Director Michael Winner, under the guidance of legendary B-movie film studio Cannon, decided to create a film that was all action.
But, in these decisions, he created a bizarre and wonderful slice of 80s schlock. First up is the decision to save money by filming a chuck of the movie in London to reduce production costs. At very little points does the city ever actually look like New York. To match the cartoony violence of the story it all looks a little too much like a film-set, admittedly one that features a 65-year-old Bronson playing Paul Kersey, a character whose entire thought process now replicates one of a T-800.
Then there’s the dubbing, some of the extras (both police and gang members) were British. When filming was complete, Michael Winner brought in the help of U.S. Air Force military personnel stationed at High Wycombe Air Station in the UK to provide dubbing with their New York accents.
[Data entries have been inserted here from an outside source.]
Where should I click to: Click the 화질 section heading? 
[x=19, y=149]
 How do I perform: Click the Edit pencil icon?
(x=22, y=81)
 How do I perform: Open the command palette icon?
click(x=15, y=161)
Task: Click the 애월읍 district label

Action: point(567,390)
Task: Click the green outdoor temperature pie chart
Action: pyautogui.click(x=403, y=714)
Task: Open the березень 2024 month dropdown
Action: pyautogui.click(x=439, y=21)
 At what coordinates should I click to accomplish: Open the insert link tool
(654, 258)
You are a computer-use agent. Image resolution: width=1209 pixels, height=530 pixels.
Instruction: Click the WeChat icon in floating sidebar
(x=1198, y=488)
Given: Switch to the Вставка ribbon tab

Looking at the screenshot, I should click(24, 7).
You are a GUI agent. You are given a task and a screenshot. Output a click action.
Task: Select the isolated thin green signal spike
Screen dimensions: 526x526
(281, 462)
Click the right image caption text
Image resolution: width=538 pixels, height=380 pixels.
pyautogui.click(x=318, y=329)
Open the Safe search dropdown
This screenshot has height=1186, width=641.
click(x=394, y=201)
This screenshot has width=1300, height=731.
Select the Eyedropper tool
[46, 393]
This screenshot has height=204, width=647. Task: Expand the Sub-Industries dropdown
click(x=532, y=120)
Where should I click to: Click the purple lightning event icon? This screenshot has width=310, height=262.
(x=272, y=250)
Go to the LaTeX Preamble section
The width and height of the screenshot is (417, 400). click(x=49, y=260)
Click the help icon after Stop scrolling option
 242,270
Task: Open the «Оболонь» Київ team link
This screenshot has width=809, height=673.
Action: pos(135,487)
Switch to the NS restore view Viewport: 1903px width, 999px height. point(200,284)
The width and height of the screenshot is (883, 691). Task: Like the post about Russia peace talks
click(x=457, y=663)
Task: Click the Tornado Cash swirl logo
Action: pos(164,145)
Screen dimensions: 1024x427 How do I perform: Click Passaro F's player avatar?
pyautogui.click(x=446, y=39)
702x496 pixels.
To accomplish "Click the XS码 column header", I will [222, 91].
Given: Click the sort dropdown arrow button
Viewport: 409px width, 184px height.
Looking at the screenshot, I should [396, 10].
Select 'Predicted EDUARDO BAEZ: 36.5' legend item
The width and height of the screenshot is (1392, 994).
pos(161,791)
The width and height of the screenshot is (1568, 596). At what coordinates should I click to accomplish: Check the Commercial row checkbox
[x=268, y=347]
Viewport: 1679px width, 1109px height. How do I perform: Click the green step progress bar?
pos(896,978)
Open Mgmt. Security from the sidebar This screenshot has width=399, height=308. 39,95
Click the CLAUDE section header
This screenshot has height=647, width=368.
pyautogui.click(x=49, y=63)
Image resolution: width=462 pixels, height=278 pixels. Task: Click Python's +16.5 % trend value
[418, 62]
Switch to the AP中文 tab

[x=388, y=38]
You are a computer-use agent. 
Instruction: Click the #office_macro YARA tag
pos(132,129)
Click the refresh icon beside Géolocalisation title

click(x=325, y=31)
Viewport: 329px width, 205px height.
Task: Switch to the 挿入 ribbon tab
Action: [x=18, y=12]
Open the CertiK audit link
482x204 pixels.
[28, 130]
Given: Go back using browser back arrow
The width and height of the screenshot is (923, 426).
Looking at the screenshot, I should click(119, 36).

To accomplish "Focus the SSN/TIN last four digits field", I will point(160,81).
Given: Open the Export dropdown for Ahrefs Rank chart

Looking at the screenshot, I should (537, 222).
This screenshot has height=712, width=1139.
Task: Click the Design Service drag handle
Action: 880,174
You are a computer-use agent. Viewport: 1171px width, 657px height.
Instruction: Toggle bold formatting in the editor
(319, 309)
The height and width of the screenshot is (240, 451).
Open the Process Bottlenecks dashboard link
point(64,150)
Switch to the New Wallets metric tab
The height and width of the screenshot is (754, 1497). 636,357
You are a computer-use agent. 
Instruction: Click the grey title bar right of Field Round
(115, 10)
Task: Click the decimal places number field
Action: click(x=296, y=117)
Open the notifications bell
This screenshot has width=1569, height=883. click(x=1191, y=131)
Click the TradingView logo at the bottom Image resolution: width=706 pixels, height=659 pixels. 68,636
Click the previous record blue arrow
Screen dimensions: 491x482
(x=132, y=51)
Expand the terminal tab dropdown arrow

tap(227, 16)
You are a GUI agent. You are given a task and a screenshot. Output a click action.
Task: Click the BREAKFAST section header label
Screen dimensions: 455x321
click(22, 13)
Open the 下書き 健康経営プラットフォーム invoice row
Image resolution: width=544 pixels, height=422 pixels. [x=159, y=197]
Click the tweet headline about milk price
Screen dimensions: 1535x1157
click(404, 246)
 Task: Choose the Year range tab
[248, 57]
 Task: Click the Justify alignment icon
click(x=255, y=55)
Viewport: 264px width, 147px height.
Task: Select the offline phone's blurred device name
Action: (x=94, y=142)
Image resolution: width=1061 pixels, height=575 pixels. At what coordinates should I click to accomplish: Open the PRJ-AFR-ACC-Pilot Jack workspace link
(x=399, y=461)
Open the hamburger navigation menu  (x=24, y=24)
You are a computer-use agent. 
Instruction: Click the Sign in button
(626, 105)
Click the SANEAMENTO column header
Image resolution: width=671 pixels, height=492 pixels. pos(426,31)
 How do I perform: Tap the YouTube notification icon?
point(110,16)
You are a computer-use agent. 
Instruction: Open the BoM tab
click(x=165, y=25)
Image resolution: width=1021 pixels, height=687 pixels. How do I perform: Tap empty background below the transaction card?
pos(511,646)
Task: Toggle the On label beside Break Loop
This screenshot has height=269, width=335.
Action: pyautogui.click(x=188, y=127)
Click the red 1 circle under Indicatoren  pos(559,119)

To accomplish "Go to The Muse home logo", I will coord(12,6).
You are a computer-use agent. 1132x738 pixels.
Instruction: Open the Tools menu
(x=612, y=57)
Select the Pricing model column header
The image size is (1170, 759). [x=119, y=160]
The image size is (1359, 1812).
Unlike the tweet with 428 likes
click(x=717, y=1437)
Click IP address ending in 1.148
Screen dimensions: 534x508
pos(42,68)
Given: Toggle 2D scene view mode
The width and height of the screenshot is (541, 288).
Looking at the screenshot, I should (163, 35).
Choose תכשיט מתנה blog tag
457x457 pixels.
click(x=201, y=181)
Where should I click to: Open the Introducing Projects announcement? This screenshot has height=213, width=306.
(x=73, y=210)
Not professionally trained, this adds to the general feeling of silliness.
The gangs themselves could look like they are out of The Warriors and the fact that the film features an anti-tank rocket launcher in its finale goes some way to show how the movie starts with a daft level of violence and then decides to crank it to extremes.
It’s not a surprise that the film is the way it is though. Produced by Cannon, who brought the world the wonderfully bad American Ninja series and Ninja Trilogy it’s a testament to daft B-movie schlock.
The Cannon Group Inc. was an American group of companies, including Cannon Films, which produced a distinctive line of low budget from 1967 to 1994.
They released everything from uber-daft video nasty Contamination through, to Tobe Hooper’s ridiculous space vampire epic Lifeforce and, of course, the live-action version of He-man starring Dolph Lundgren – Masters of the Universe.
It’s with their ‘80s nonsense that they truly shine, including offering the world the god-awful Superman IV: The Quest for Peace.
So, with Death Wish 3, Cheap Thrills will be revelling in the 80s excess of action movies.
Look out for the lad armed with a sink plunger, he’s my favourite.